Once the time delay and embedding dimension are determined, the time series can be reconstructed. Then it can be applied to train the DBN model. In this case, the number of input units of the model is equal to the embedding dimension.

Step 2: Determine the primary structure of DBN. In this study, the trial and error method is used to find the appropriate number of hidden units in the DBN model. The number of input units is determined by the delay time.
Step 3: Parameter initialization. The parameters of DBN model are initialized by the RBM using Equations (12)–(14).
Step 4: Generation of new population of GA. The new population is used to update the weights and thresholds of DBN, and then we can obtain new cost function. A smaller cost function value in this study will be retained.
Step 5: Model evaluation. First, predication intervals are constructed by the DBN model, then the corresponding metrics, i.e., PICP and PINAW, are calculated. Finally, CWC (a combination of PICP and PINAW) is used to evaluate the quality of the PI.
Step 6: Termination criterion. If the termination condition is met, then the training is terminated. Otherwise return to step 3.
Step 7: Construct PI. Construct the predicated intervals by the obtained optimal DBN model.

4. Experiment

In this section, we describe the historical power load data of a small town in the UK as the short-term load forecasting case. To demonstrate the prediction performance of the proposed model, the proposed method is compared against three other state-of-the-art models.

4.1. Preprocessing of Data Set

The entire dataset uses real-world electricity load data of a small town in the UK in 2013, which is a 24 h daily load data from 1 January 2013 to 31 December 2013. According to the LUBE method, the data set needs to be divided into two parts: the training set and the test set. In this paper, we chose nearly 75% of the data set (i.e., the first 273 days) as the training set, and the remaining data (i.e., the last 92 days) as the test set to evaluate the predictive performance of the DBN-LUBE model. The power load data for the entire month of August 2013 is shown as an instance in Figure 6.

4.2. Parameter Settings

Before constructing the prediction interval, we needed to determine the number of input units and hidden units of the DBN model. The number of input nodes is related to the embedding dimension, which can be determined by the phase space reconstruction theory. By the mutual function and the false nearest function in the TISEAN toolbox [38],

m

is calculated as 10, and

τ

is 6. In this case, the dimension of reconstructed delay vectors is 10 and the number of input units for the DBN model is also 10. Specifically, the selection of training sample and training objective is shown in Table 2.

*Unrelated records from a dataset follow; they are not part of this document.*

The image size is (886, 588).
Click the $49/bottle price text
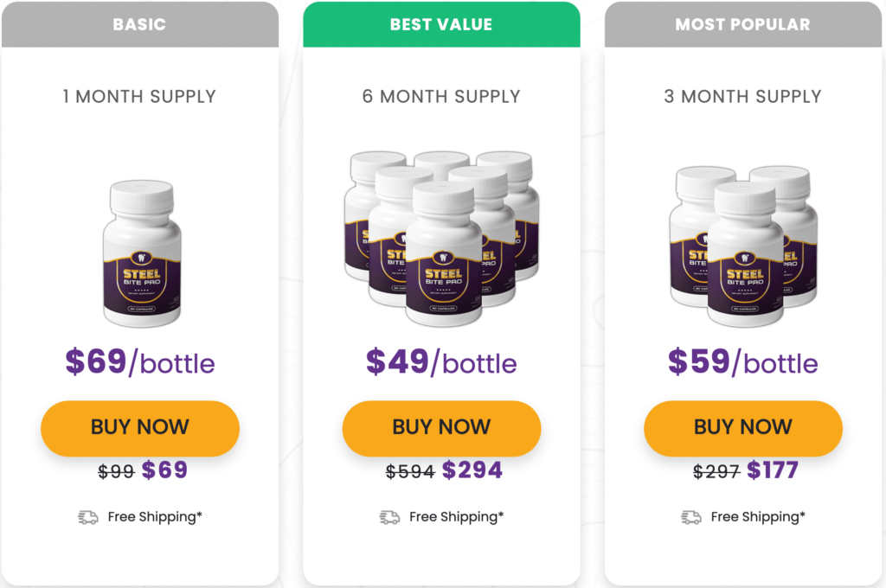click(x=441, y=362)
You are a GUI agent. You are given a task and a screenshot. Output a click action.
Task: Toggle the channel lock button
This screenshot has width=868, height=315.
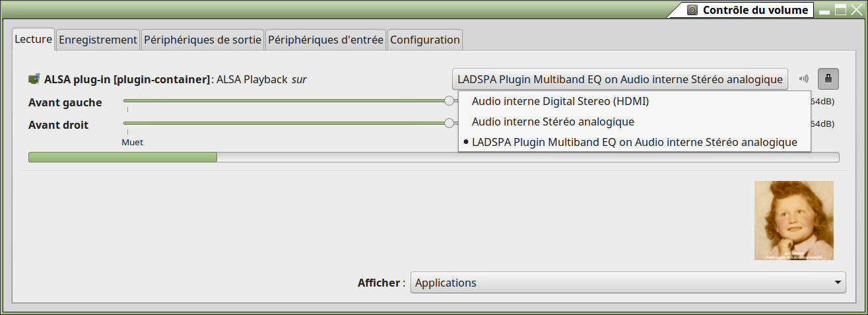pos(828,79)
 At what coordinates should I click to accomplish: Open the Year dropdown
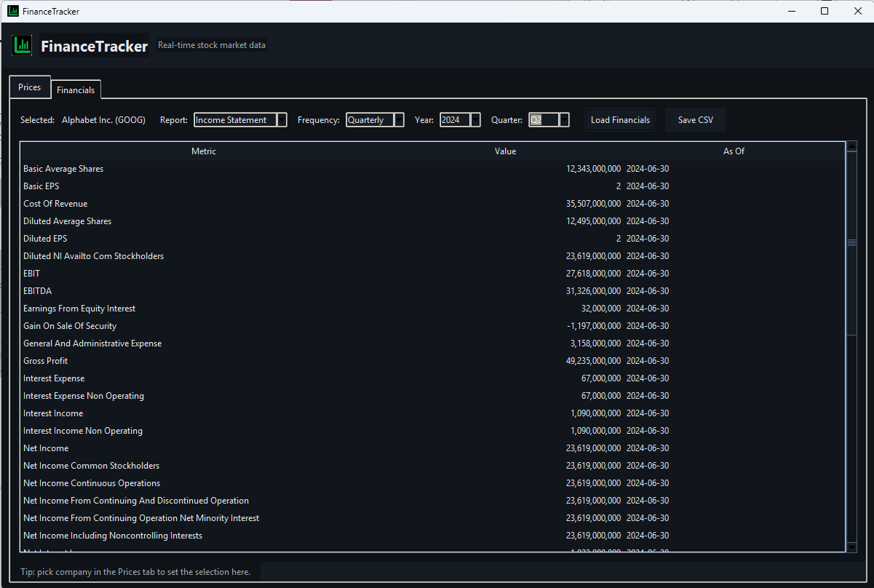[476, 120]
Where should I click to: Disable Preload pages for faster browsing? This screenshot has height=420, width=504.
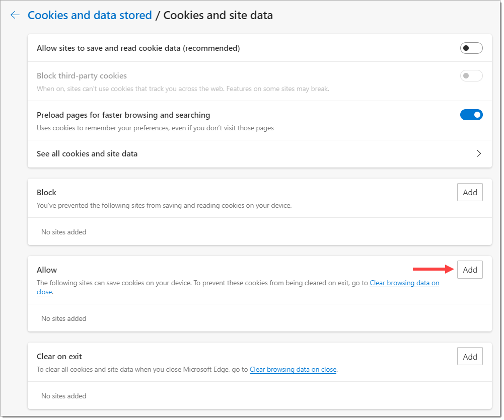click(471, 115)
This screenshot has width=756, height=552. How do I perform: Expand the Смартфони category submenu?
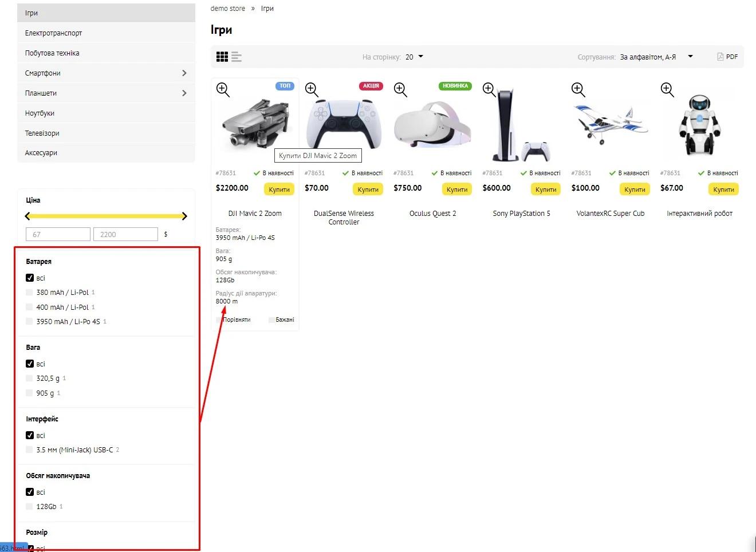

The number of hidden units was obtained by the trial and error method. The trial and error results of the DBN model are illustrated in Figure 7. It can be observed from the figure that the MSE achieved optimal performance when the number of hidden units was 34.

Therefore, the optimal structure of the DBN used in this case was 10-34-2. The diagram of the model is illustrated in Figure 8. For the DBN model, the transfer functions of the output neurons and the hidden neurons were the pure linear and tan-sigmoid functions, respectively.

4.3. Results Analysis

In the experiment, the proposed DBN-based LUBE method was compared with three best-in-class prediction models, i.e., the Elman model [39], the nonlinear autoregressive exogenous (NARX) model [40], and the back propagation (BP) network neural model [41].

The comparative prediction results obtained by the four forecasting models for the entire test data are shown in Figure 9. In Figure 9, the prediction results by the DBN fell within the range of the 1300‒4800 KW load, which was the narrowest width of the constructed PIs. Compared to the DBN model, in the BP and NARX models, the predicted intervals were a bit wider. Although most of the predictions of the Elman model were good, the prediction range of the model at the beginning was too volatile, exceeding by an order of magnitude.

In order to better show the comparative test results, we selected the results of the four prediction models for the same 10 continuous days, which are respectively shown in Figure 10. In Figure 10, the construction PI of DBN model can perfectly cover the test data. The prediction results by the Elman model also cover most of the test data, but the PI is much wider than that of DBN. Compared to the DBN model, the reliability of the prediction results by the BP and NARX models were much worse. From the results, it can be concluded that the proposed method provided a narrower width and better reliability.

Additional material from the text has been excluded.